Awakenings

I was reminded again of just how little I knew, how ignorant I was, when I stopped drinking and came into this program. Here I was, my mind still clouded by alcohol, and all this education stuffed into my head, particularly the seminary years. And I thought I knew something. Looking back I have to be grateful for my sponsor and those old timers.

I was talking to a young man, who is relatively new, after the meeting today. We were talking about the first three Steps. And he almost got me laughing, when he told me that his sponsor wanted him to read the fourth chapter, We Agnostics. He exhibited almost the same thoughts I had back then. I really didn’t want to read it, because, after all, I had studied this stuff. I didn’t need to go there. Yet my sponsor kept insisting that I do it.

Finally I did read that chapter and was stunned. All that my sponsor and others had told me became a revelation to me. I really didn’t know that I didn’t know. I only thought I knew. I knew nothing. In fact, as I read, I was to discover that I was probably an agnostic myself. Moreover, I began to see why my sponsor told me to leave all I thought I had learned outside of the rooms. All that stuff was just an argument to keep me confused and unwilling to learn and change.

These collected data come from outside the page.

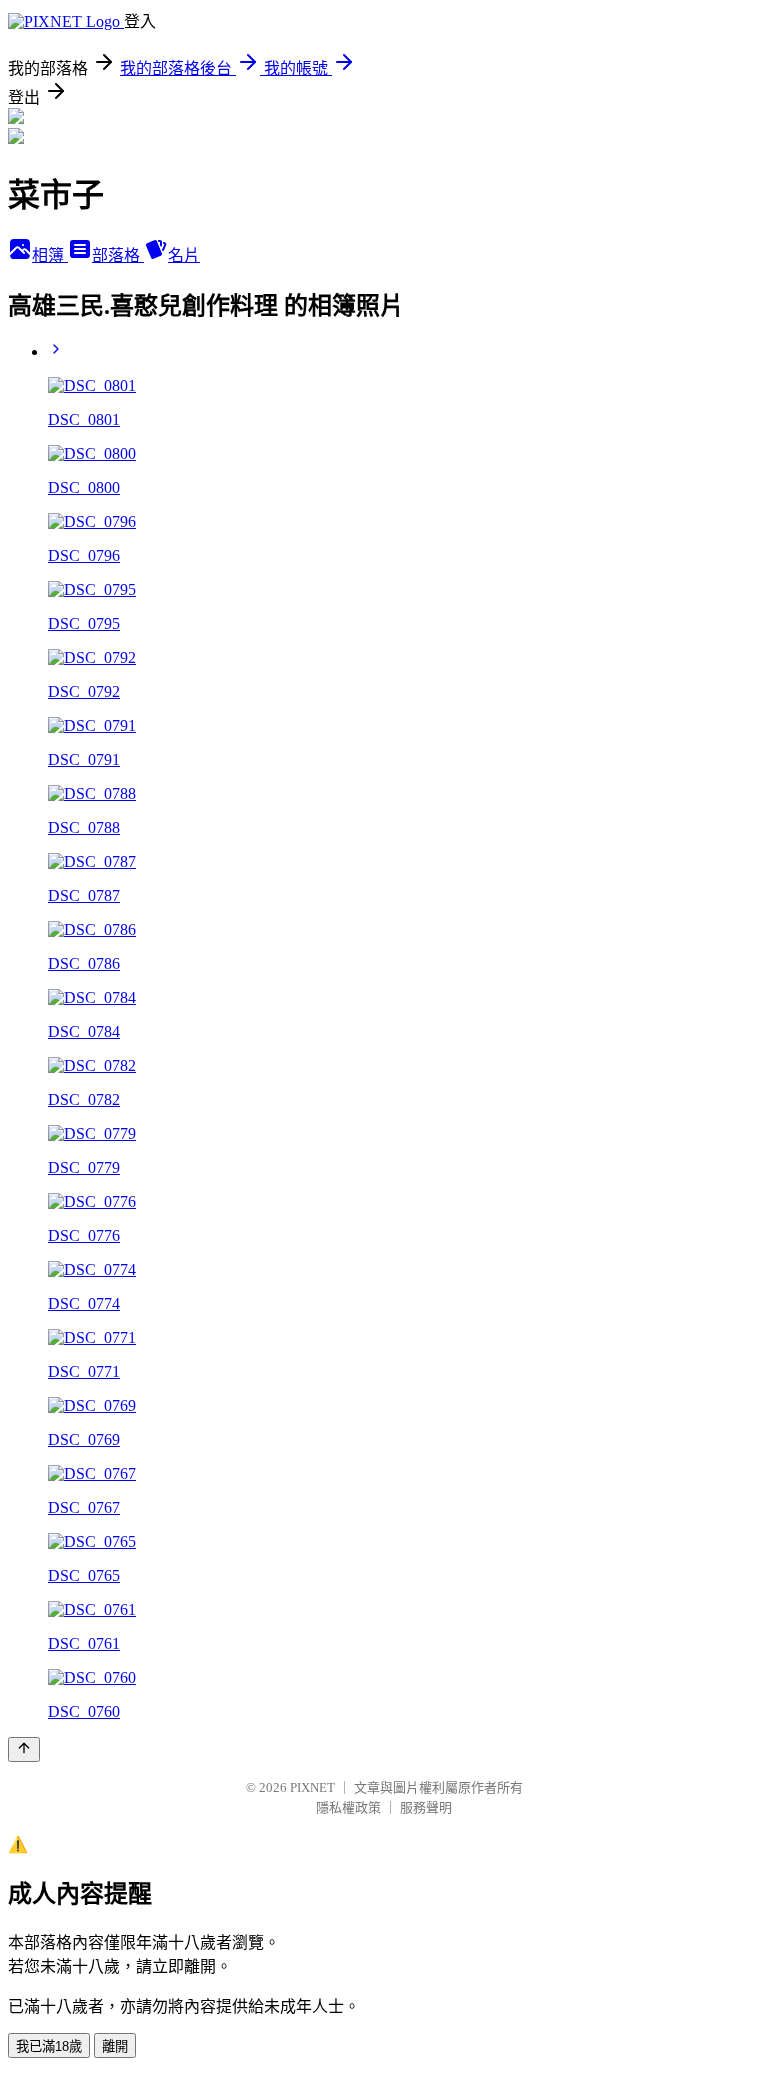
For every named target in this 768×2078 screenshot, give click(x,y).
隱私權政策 (348, 1807)
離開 (115, 2046)
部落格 (118, 255)
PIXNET (312, 1787)
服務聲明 (426, 1807)
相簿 (50, 255)
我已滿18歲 (49, 2046)
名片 (184, 255)
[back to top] (24, 1749)
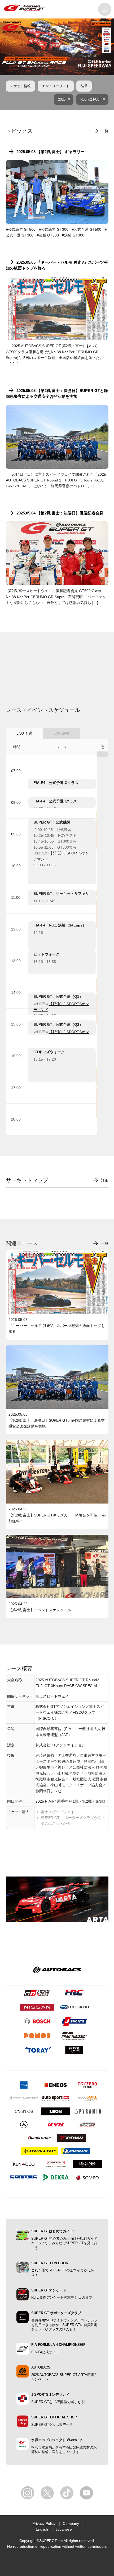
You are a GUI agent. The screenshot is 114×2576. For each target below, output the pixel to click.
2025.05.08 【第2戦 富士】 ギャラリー (50, 151)
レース (102, 745)
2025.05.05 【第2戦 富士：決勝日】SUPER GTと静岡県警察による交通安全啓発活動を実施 (57, 393)
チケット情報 (20, 86)
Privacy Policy (43, 2523)
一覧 (104, 131)
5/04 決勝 (61, 733)
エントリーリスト (55, 86)
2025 (61, 99)
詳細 (104, 1180)
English (42, 2529)
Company (71, 2523)
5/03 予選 (24, 733)
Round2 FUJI (90, 99)
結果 (84, 86)
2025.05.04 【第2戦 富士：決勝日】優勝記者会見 (59, 513)
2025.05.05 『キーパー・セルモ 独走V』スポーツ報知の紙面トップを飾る (57, 265)
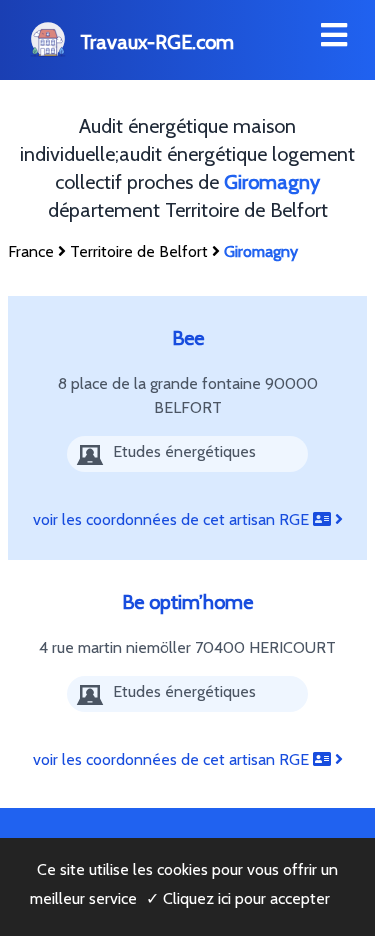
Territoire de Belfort (139, 251)
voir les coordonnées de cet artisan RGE (173, 519)
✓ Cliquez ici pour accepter (238, 898)
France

So I began to peal this stuff off of my mind. To put it all aside for another day, when it might become useful. But not until I began to learn the basics of this program. To open the door to a spiritual way of life. Something “I thought” I knew from way back. How wrong I was. What I had learned wasn’t wrong, it was just that all I did was “learn”. I didn’t have a clue on how to practice this way of life.

As we talked about the Eleventh Step today, I was reminded of all of this. That’s because of what I read about something Bill W. had written last night, which I had read before. He had already written the 12&12 years before he wrote this article I was reading. When he spoke about what he had written about the Eleventh Step, he said that he felt like a “beginner”. And he said he was not alone in this and was going to have to learn all over again. It reminded me of me. I need to wake up and begin to learn all over again.

Then, before I went to sleep, I read another article on the Eleventh Step. Another wake up call. It’s what I needed. Like going back to that time, when my sponsor and others awakened me to reality. Just grateful that I have had these awakenings.